▶ **STATED EXERCISE**: Can you reproduce, word for word, the records between the line holding "Identify the location of Audio bitrate." and the line holding "The height and width of the screenshot is (840, 1428).", both of those lines included?

# start of DATA ROWS

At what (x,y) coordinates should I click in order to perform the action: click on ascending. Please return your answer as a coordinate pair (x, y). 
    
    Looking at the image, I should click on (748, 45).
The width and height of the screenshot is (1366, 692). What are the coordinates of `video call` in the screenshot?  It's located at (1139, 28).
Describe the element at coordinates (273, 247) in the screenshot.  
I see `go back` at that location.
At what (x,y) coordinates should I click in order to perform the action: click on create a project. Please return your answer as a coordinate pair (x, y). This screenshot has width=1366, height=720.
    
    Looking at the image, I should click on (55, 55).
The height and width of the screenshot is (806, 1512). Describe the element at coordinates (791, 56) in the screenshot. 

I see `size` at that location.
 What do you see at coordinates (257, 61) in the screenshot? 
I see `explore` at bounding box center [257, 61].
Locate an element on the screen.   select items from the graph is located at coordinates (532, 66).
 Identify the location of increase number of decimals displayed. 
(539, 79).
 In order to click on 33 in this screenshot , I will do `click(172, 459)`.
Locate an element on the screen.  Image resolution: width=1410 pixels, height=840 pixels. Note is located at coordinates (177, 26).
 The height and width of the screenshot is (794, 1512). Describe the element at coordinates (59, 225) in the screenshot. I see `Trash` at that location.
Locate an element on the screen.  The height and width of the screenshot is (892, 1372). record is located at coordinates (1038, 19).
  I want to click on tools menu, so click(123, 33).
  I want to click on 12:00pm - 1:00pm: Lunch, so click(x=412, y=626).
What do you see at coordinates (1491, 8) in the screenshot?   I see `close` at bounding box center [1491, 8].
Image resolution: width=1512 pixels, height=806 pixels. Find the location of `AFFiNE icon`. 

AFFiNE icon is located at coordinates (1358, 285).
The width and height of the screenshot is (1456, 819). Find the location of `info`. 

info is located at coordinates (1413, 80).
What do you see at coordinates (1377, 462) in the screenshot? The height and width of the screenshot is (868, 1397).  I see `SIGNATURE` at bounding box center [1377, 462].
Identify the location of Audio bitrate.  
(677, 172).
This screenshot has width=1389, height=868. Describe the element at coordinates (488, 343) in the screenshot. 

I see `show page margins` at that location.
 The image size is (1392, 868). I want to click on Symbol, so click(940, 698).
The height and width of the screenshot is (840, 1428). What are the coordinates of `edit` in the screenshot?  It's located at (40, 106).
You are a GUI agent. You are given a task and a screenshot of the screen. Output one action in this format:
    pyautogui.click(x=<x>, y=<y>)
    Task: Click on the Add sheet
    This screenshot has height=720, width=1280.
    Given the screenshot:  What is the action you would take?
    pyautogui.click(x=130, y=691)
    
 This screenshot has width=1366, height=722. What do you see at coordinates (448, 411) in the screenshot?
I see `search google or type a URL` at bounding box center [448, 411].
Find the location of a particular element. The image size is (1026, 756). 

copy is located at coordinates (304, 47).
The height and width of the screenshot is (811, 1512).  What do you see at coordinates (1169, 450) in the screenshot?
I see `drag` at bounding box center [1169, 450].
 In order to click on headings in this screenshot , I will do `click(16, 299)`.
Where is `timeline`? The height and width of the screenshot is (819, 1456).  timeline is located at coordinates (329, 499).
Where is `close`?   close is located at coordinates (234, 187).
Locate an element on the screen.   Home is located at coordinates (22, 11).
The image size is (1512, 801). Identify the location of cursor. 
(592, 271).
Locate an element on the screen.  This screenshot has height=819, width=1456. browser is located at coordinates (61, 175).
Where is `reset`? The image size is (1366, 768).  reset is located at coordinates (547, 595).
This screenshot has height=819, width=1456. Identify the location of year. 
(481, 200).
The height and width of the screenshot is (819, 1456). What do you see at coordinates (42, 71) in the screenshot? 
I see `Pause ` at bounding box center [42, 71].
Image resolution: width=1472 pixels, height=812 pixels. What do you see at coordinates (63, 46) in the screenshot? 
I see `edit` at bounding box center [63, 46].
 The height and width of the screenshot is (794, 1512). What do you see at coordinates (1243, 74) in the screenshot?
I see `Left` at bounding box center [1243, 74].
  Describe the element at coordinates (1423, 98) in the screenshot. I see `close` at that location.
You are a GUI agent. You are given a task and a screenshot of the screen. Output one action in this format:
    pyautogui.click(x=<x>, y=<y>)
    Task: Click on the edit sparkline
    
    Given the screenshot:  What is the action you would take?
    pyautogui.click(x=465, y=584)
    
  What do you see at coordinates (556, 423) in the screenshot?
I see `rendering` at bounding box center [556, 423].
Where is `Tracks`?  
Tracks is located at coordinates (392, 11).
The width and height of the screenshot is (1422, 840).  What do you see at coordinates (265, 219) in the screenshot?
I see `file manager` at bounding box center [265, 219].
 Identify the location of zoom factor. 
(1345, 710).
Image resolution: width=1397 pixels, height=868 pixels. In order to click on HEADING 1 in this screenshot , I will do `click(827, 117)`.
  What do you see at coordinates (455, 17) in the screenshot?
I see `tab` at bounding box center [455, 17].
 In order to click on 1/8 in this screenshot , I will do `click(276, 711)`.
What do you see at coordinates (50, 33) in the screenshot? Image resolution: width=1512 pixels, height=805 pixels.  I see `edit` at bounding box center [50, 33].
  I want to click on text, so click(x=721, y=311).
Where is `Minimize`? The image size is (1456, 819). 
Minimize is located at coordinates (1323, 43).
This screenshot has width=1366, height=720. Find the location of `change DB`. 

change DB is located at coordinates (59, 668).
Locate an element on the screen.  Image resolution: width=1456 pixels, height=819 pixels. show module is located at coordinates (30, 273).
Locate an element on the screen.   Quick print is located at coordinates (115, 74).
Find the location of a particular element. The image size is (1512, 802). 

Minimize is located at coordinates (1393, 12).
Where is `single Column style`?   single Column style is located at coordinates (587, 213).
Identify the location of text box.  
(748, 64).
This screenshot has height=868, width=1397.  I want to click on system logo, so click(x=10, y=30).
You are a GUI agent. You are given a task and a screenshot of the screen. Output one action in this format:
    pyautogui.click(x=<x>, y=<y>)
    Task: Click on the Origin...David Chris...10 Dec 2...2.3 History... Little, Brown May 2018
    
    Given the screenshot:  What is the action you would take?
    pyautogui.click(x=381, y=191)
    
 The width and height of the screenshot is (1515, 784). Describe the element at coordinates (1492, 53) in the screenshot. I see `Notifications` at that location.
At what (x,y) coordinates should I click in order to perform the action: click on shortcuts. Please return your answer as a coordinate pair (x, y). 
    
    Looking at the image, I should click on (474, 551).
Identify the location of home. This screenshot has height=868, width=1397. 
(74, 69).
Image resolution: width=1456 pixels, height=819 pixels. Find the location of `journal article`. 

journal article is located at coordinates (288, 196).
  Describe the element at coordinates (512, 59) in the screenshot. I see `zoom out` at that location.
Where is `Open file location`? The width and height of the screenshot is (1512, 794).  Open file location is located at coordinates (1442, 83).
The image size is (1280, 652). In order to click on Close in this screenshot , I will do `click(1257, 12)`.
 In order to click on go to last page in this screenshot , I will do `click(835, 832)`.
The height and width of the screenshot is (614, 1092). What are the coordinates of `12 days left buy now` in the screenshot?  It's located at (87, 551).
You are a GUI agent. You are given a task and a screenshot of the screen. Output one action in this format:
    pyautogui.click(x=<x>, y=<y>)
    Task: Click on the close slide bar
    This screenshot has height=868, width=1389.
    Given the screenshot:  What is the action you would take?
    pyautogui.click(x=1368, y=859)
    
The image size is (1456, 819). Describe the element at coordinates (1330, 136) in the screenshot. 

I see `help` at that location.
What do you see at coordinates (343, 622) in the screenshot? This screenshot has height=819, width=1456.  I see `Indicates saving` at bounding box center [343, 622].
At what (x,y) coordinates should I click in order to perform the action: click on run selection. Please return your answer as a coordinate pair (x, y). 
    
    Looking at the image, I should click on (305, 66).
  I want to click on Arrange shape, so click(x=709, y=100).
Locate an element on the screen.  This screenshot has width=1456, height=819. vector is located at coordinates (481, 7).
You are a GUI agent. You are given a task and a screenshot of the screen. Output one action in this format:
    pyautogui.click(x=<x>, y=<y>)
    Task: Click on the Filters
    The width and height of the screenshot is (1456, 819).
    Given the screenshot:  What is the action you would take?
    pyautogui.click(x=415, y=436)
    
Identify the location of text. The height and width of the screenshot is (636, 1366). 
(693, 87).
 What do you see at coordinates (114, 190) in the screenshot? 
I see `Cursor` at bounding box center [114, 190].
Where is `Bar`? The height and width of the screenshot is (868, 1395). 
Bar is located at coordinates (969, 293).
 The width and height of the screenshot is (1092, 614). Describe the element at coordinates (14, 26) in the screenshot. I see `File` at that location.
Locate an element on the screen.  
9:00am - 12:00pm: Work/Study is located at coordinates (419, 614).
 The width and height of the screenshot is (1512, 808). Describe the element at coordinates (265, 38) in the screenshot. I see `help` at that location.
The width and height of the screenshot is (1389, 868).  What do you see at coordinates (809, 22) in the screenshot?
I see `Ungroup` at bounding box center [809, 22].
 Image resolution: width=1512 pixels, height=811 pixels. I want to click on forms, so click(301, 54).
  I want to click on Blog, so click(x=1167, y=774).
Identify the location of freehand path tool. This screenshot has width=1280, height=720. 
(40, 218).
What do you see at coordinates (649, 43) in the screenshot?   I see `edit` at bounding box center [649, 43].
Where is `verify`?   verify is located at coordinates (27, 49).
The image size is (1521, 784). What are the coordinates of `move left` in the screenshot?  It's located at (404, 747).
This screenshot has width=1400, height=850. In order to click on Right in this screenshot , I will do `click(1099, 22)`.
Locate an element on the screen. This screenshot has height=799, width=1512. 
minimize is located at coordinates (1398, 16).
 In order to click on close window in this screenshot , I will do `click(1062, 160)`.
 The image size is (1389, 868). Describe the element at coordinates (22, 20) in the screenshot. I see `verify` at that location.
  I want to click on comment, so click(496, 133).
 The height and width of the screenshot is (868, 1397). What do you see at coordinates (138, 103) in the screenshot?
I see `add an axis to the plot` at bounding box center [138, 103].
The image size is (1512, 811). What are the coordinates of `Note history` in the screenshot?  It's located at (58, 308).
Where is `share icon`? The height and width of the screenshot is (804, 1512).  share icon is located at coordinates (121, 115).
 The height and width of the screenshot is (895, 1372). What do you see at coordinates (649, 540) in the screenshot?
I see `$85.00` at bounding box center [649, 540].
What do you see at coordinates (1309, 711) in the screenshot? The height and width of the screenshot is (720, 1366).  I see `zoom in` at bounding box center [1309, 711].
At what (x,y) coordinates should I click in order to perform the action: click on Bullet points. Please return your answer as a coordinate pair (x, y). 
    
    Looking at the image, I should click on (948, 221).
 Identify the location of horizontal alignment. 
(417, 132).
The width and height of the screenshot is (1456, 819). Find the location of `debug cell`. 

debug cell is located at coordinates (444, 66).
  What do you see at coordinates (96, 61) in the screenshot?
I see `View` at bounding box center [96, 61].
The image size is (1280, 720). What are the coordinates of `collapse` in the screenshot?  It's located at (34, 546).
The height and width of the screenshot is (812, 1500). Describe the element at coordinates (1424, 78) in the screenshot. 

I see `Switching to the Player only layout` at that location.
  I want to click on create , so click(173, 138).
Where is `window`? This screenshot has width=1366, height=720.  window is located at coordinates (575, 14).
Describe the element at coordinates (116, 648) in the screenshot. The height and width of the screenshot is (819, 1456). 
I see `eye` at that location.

# end of DATA ROWS

▶ **SOLUTION TO THIS EXERCISE**:
Identify the location of Audio bitrate.  
(677, 172).
This screenshot has width=1389, height=868. Describe the element at coordinates (488, 343) in the screenshot. 

I see `show page margins` at that location.
 The image size is (1392, 868). I want to click on Symbol, so click(940, 698).
The height and width of the screenshot is (840, 1428). What are the coordinates of `edit` in the screenshot?  It's located at (40, 106).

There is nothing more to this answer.